LVII. However, the Romans, gave way before the fortune of the man and
received the bit, and considering the monarchy to be a respite from
the civil wars and miseries they appointed him dictator[578] for life.
This was confessedly a tyranny, for the monarchy received in addition
to its irresponsibility the character of permanency; and when
Cicero[579] in the Senate had proposed the highest honours[580] to
him, which though great were still such as were befitting a human
being, others by adding still further honours and vying with one
another made Caesar odious and an object of dislike even to those who
were of the most moderate temper, by reason of the extravagant and
unusual character of what was decreed; and it is supposed that those
who hated Caesar cooperated in these measures no less than those who
were his flatterers, that they might have as many pretexts as possible
against him and might be considered to make their attempt upon him
with the best ground of complaint.

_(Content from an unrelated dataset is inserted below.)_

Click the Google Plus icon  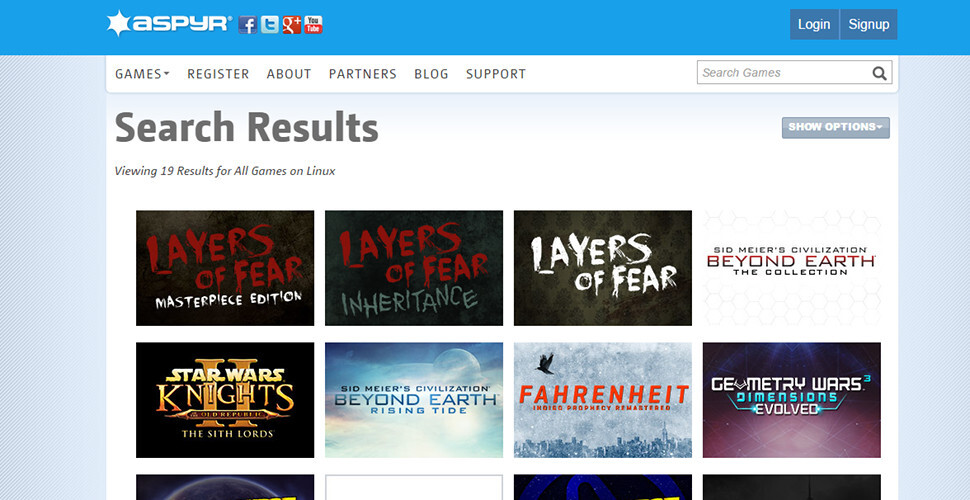(x=292, y=25)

For in all other respects, after
the close of the civil wars, he showed himself blameless; and it was
not without good reason that the Romans voted a temple to Clemency to
commemorate his moderate measures. For he pardoned many of those who
had fought against him, and to some he even gave offices and honours,
as to Brutus and Cassius, both of whom were Praetors. He also did not
allow the statues of Pompeius to remain thrown down, but he set them
up again, on which Cicero said that by erecting the statues of
Pompeius, Caesar had firmly fixed his own.